There's a cycle I get in where I get out of shape, lose motivation and hate my body. I was actually doing well, in o.k. shape and feeling good about myself. Just everything else in my life at the time wasn't right. I was prescribed meds to try to fix that. It did it's job but I put on 40 lbs in about 2 months so I stopped taking them. I went from 196 to 236 in what seemed like over night. Over the next year I stayed right around the same, weighing in at 241 at my heaviest. When I got to this point I wanted to lose weight obviously but was so down on myself I'd give up almost immediately and tell myself "this is what I am."

One day I just decided enough already. I went to a new dr. and let her know everything, I mean everything that was bothering me. I got on the right medication and a switch flipped in my brain. It feels like someone found a lose wire and fixed it. This kind of jump started me back into trying to get healthy. I'm not doing anything super drastic. Just exercising a bit 3x a week and eating a bit better with smaller portions. I've joined a monthly weight loss contest with a few friends to stay motivated. Wanting to get healthy for my wonderful son, daughter, and girlfriend is pretty good motivation too. Tomorrow when I way in, it will be the first time I'm in the 220s in at least a year. It's a small step in the right direction, but I believe it was the hardest for me to take. I have a long way to go but feel I got over that small hump that I couldn't get by before. I have no intentions of stopping...

2 comments:

  1. I wrote a draining response to this but my wife was logged in so it was posted under Kristen. When I opted to log out (so that you would know who it was actually coming from) it deleted my post. Fuck!! Computers are hard!! Can't possibly recap, but I like this post.

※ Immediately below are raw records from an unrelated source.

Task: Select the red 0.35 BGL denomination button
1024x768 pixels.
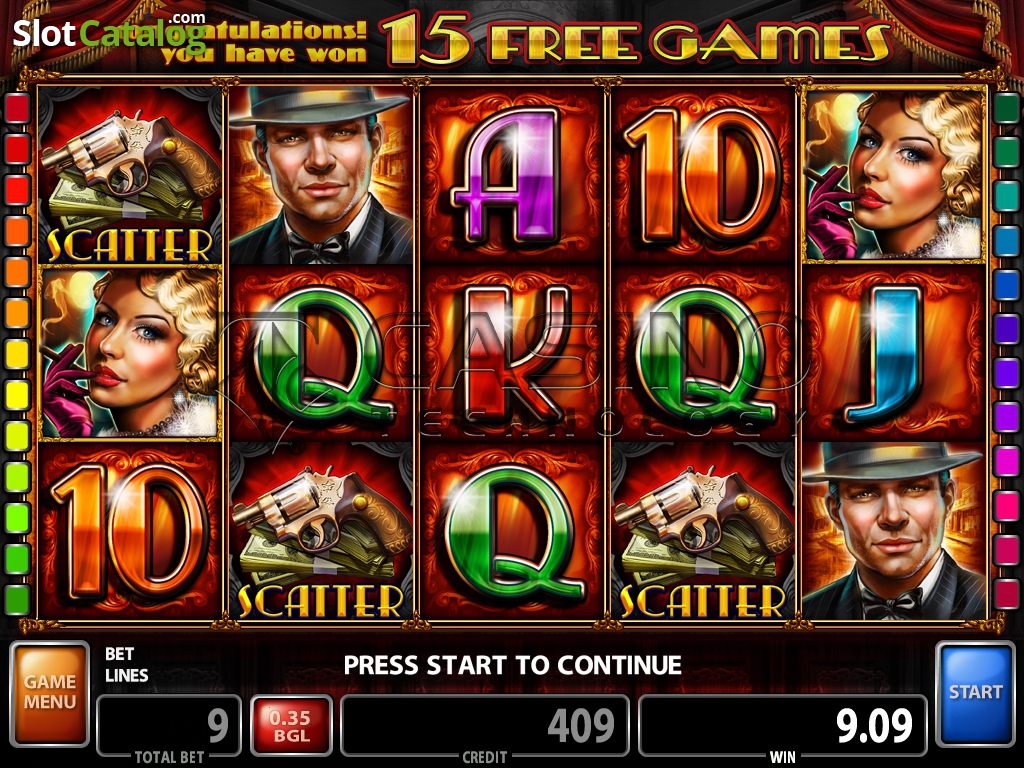Action: click(x=291, y=726)
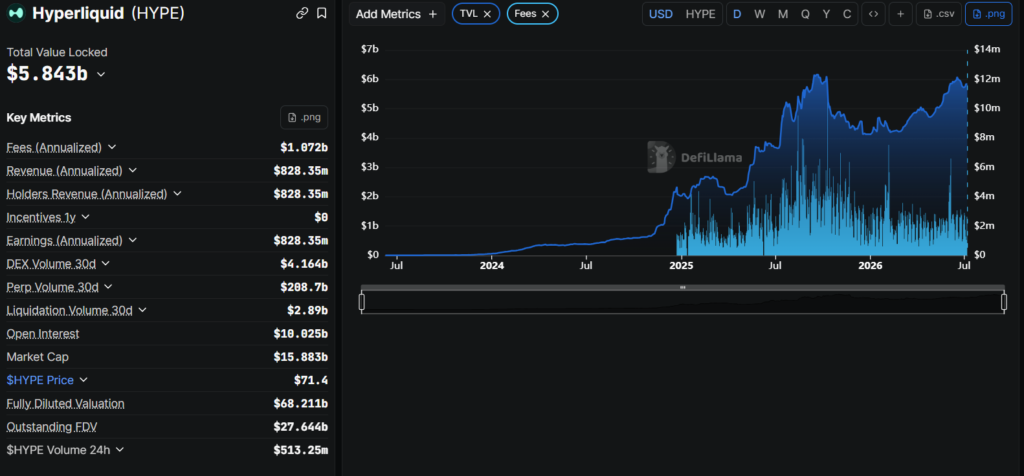Select the weekly (W) interval

760,14
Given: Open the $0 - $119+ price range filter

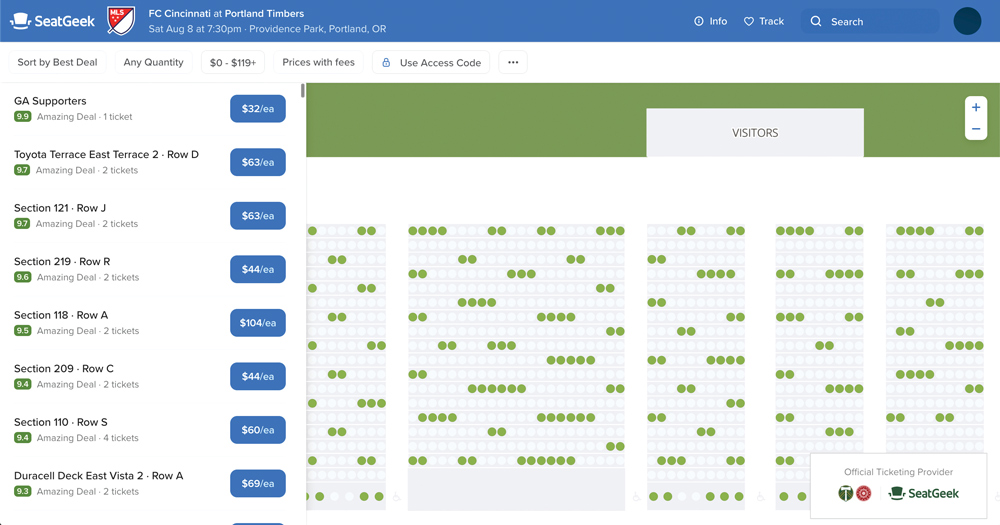Looking at the screenshot, I should [233, 62].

    There were a hundred points I made but #1 is DO NOT lie to your doctor! The more I work with/ am treated by them, the dumber they seem.. but they CANNOT help you if you do not give it up... They can get very singularly focused if you do not emphasize every aspect of what is going on with you. Good choice on your part! I take the lowest dose of meds (10 mg Lexapro, 0.25 mg Xanax) because I didn't let docs bully me into pushing their ideas of what was wrong with me. I'm not depressed. I'm not bi-polar. Occasionally I feel like I'm having a heart attack and my wife needs to talk me down. Let's deal with things on THOSE terms. Look at me now!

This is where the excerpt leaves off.